In early 1949, the Sultan of Yogyakarta, Hamengkubuwono IX, orders a show of force: the guerrilla soldiers are to take back the city, hold it for six hours, and then withdraw. This attack, intended to show that the Dutch had not put down the Indonesian forces and thus embarrass the returning colonists in front of the United Nations, goes as planned on the morning of 1 March. The Netherlands recognises Indonesia's independence by the end of the year.

==Cast==
- Rd Ismail
- Del Juzar
- Aedy Moward
- Agus Muljono
- M. Sani

==Production==
Enam Djam di Jogja was directed and produced by Usmar Ismail. It was his second film dealing with the national revolution following Darah dan Doa (The Long March) the preceding year, which had followed the Siliwangi Division's long march to West Java. The black-and-white film Ismail also wrote the film's story, with Gajus Siagian handling the screenplay. In the film's opening credits, he wrote that it was intended to show the "tight cooperation between the people, army, and government" (Note: Original: "... perdjuangan rakjat, tentara, dan pemerintah, kerdja sama jang rapi...") without which the 1 March General Assault could not have happened and commemorate those who had fallen fighting for the nationalist cause.

Enam Djam di Jogja retained much of the same crew as Darah dan Doa, including cinematographer Max Tera, music arranger G.R.W. Sinsu, and editor Djohan Sjafri. Cast members who returned from the earlier film included Del Juzar, Aedy Moward, and Rd Ismail.

Filming was completed on location in Yogyakarta, at sites which had seen action during the assault. Ismail and his crew were aided in their filming by persons who had seen the events depicted. After funds were depleted, Ismail took a loan from a local cinema owner to ensure he could complete Enam Djam di Jogja.

==Release and reception==
Enam Djam di Djogdja was released on May 25, 1951. Before Enam Djam di Jogja was released in early 1951, Ismail endured a lengthy censorship process. The Indonesian censorship bureau, according to the film critic Salim Said, took issue with the depiction of Dutch soldiers; in the end, numerous scenes showing them were cut. Critical reception at the time was mixed: a review in the magazine Aneka, for instance, found that the shots could have been better, but the performances were better than usual for domestic works.

The Indonesian film archive Sinematek Indonesia holds both a 35 mm and VHS copy of Enam Djam di Jogja. Allusions to the title, in other Indonesian works, were made as late as 1991.
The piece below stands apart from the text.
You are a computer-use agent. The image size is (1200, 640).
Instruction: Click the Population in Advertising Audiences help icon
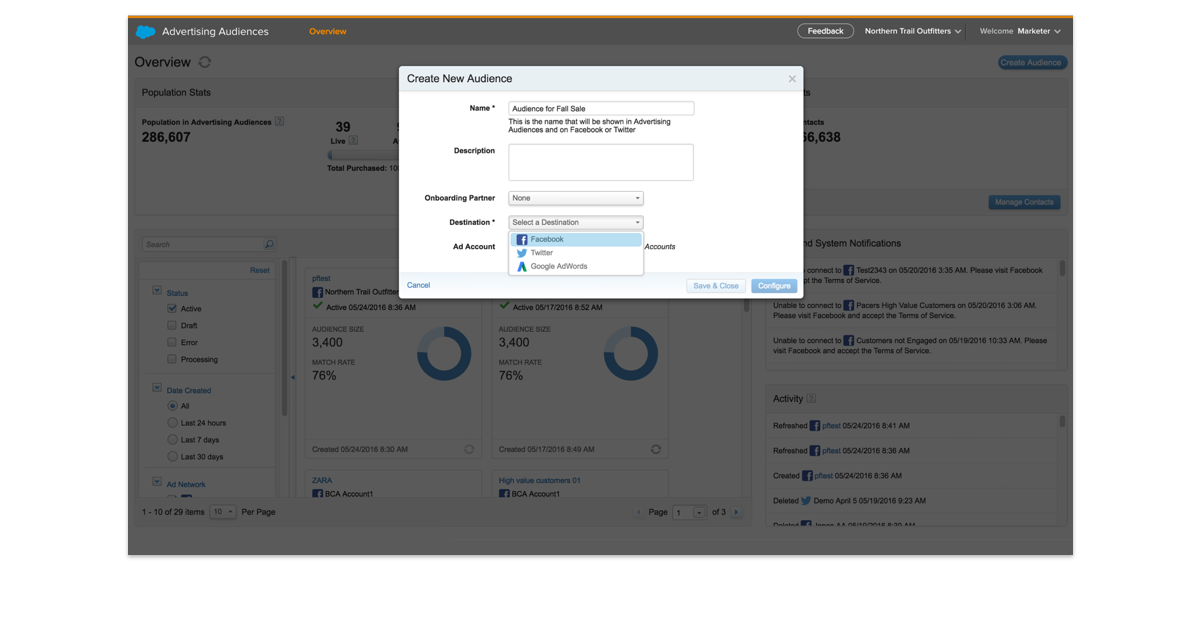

Two further films have been released detailing the General Assault of 1 March: Abbas Wiranatakusuma's Janur Kuning (Yellow Coconut Leaves; 1980) and Arifin C. Noer's Serangan Fajar (Dawn Attack; 1982). Unlike Enam Djam di Jogja, these two films emphasised the role of future President Suharto – who is not present in Ismail's version. At the time these two films were released, Enam Djam di Jogja continued to be screened on the state television network TVRI. Eventually Janur Kuning was broadcast annually on the anniversary of the assault, before it and Serangan Fajar were withdrawn from broadcast in 1998 for attempting to manipulate history and create a cult with Suharto in the centre, following Suharto's downfall.